Disparities in Health Access Through the Lens of the Latino Community

THINQ at UCLA
THINQ at UCLA
Published in
6 min readFeb 24, 2022

By Jasmin Gutierrez

In 2021, Latinos accounted for over fifty percent of the United States’ demographic growth. Currently, Latinos comprise nearly nineteen percent of the United States population, making them the second-largest minority group [2]. The Latino population is comprised of vibrant cultures and resilient communities whose historical roots have forever shaped America. They are the backbone of America as many of them fill critical workforce gaps in labor short industries. Despite their prominent contributions to American culture, barriers to medical care have generated notable disparities in the quality of health provided. In some instances, access itself is unattainable [3]. The aforementioned barriers include language, cultural beliefs, lack of insurance, and citizenship status. These barriers coupled with the medical racism present in hospitals and medical clinics heighten the lack of cultural competence that contributes to the devaluation of Latino-identifying individuals.
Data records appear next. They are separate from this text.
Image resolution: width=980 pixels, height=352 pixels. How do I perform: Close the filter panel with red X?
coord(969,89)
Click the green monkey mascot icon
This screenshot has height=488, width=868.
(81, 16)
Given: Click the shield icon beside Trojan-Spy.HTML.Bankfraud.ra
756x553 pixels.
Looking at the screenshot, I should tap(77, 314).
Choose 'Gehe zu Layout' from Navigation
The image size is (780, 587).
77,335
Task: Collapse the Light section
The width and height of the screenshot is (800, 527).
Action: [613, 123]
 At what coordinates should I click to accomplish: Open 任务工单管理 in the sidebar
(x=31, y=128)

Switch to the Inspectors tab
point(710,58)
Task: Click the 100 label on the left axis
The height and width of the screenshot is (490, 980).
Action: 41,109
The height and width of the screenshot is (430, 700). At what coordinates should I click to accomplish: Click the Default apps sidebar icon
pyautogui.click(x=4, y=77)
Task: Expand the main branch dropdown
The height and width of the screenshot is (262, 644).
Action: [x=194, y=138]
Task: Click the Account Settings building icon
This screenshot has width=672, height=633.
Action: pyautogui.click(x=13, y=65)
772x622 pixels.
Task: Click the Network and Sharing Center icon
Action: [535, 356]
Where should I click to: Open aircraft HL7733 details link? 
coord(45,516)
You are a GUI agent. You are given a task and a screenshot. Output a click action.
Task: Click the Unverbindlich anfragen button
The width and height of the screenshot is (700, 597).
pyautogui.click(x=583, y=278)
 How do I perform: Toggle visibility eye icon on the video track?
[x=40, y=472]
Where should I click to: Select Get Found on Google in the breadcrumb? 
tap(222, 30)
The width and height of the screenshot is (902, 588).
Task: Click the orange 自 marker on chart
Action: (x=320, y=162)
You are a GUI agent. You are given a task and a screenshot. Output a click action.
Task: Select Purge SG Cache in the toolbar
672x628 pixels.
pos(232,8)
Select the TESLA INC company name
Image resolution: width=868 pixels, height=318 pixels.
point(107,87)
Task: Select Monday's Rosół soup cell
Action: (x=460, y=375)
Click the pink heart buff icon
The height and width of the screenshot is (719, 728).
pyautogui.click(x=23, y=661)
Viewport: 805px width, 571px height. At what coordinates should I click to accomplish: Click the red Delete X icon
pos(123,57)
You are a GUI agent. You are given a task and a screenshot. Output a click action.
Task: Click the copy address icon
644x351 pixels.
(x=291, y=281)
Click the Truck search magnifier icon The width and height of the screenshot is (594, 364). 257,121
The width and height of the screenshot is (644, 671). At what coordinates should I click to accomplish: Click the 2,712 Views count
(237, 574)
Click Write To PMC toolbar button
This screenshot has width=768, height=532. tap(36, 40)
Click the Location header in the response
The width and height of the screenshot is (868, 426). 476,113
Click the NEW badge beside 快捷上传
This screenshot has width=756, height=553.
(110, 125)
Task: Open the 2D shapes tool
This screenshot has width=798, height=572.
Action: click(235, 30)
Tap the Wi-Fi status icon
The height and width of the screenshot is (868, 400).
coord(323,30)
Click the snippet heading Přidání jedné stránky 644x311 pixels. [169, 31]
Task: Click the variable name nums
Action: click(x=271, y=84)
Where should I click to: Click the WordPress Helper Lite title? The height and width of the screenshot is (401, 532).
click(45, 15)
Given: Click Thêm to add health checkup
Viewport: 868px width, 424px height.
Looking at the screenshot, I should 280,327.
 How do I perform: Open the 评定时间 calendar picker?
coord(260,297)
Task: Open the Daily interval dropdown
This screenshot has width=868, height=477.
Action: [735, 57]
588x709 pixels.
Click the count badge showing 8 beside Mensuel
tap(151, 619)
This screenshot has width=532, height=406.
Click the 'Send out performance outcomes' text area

America’s Healthcare System must recognize the factors that disproportionately affect minority groups so that future individuals, Latino or non-Latino identifying, are not victims of the same injustices.

An overwhelming majority of Latinos in the United States are not bilingual, with Spanish being their primary language. In fact, the United States holds the title of having the second largest population of Spanish speakers with numerous senior citizens and older generations, who are more likely to be limited in English proficiency [5]. Many also rely on their children to be translators. However, in a medical setting, where terminology is complicated and emotions are heightened, a lapse in translation is inevitable. A language barrier weakens the connection between patient and physician, leading to an added layer of difficulties and a secondary level of care.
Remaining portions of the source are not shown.